Sunday, September 11, 2011

A fun night in Madison Park

The opening of the Second Annual Madison Park Art Walk on Friday night was one of those occasions when everything just worked.  The weather was perfect, the art good-to-great, and the music infectious. Anyone experiencing the show, even the most curmudgeonly among us, would certainly have seconded the proposition that Madison Park is one fabulous village by the lake.

The kickoff for Art Walk was a packed reception at Starbucks.  The event brought out an array of neighborhood types, a good selection of out-of-the-area art lovers, and the occasional passerby who was swept in, wondering what all the excitement was about.  The venue seemed much more hopping than it did during the first Art Walk last year.  The attraction of the event may have been heightened by the fact that each of the participating artists was allowed to have one piece on display at Starbucks this year (those artworks, incidentally, will remain there through the end of the month). The wine and beer flowed freely--as did the art lovers, who proceeded from Starbucks to visit the 28 locations hosting artist installations. The tide began rolling at Ann Marie Lingerie, flowed down E. Madison Street, and washed ashore at Roppa Bella, around the corner on 43rd.  

The art of Brooke Westlund at Park Deli

There were multiple musicians performing during the evening, with Sambatuque making things festive at the triangle park in front of Bing's, where spontaneous dancing broke out and continued into the night.

But music was not the only lively thing during Art Walk.  The art itself was often interesting, diverse, and fun to see in unlikely settings.  

The art of Lene Sangster & Julia Waldeck at Cactus!

There are clearly a lot of talented and creative people living in the general vicinity. Approximately 30 artists from the Park and surrounding neighborhoods made the cut for this year's show.  In addition to the more established artists, grade-school artists (from McGilvra, St. Joseph, and Epiphany Schools), teen artists (including some from Coyote Central), and "resident" artists from Park Shore, also had their works on display at various venues.

The art of McGilvra's students at Red Wagon Toys

One of the best things about the evening was the ability to interact with the artists and learn about their art. Another positive aspect was seeing so many neighbors and friends enjoying the connection to community that Art Walk exemplifies.

Artists Margo Spellman and Barbara Ireland

We are unabashed fans of this sort of thing, so perhaps we're just prejudiced.  Nevertheless, we doubt that very many (if any) participants left Friday's Art Walk opening wishing they had done something else with their evening.

Art Walk, sponsored by the Madison Park Business Association, could not happen but for the dedicated work of volunteers and the generous contributions of the artists, individuals, and neighborhood businesses such as Key Bank. This year the Seattle Department of Neighborhoods also provided funding.

Art Walk continues through the end of the month, so you still have time to visit or revisit some impressive displays.  More details are available here.  All of the art, by the way, is for sale, with 100% of the proceeds going to the artists.

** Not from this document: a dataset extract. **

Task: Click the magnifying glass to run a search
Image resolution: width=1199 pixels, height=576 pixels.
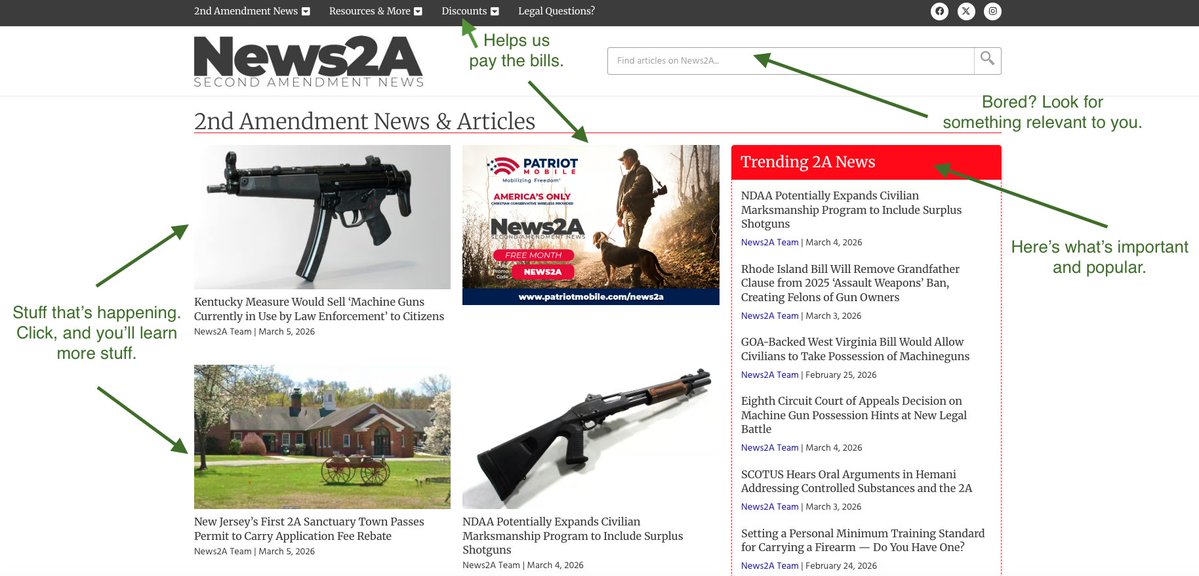Action: pyautogui.click(x=986, y=61)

[Top photo: the art of Maria Root at Martha Harris Flowers & Gifts.  Photo of Margo Spellman and Barbara Ireland courtesy of Dick Lehman.]


  1. Agreed, it was a great time.

  2. ....except for one of the artists at the Hardware Store, who I see is donating 100% of their proceeds to the family of Michael Wang a local photographer/bike commuter, who was killed by a hit and run driver a few weeks back. The story was all over the news. A fund has been established to help aid his wife and two young children.

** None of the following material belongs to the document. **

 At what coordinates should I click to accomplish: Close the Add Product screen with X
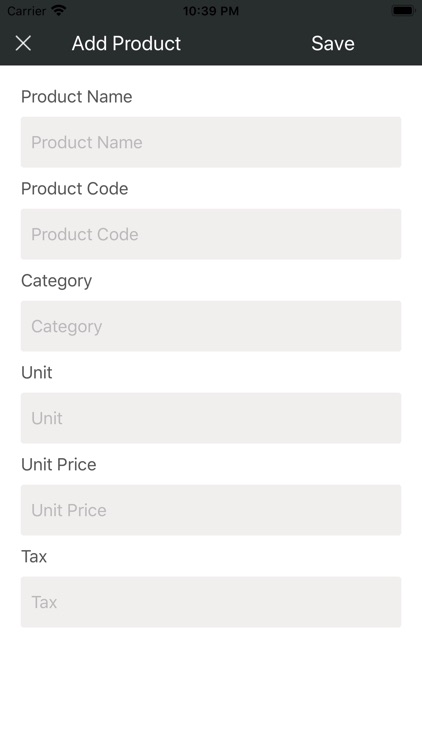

  3. Yes I agree, I haven't had so much fun in Madison Park in years. And the continued display of art in so many places around the Park continues to enliven our eyes so we appreciate the beauty and folks in our world more. The Art Walk and other Arts activities are terrific neighborhood building events, sources of joy and a deeper kind of sense of place and security than any kind of 'Homeland Security' directive could ever even touch.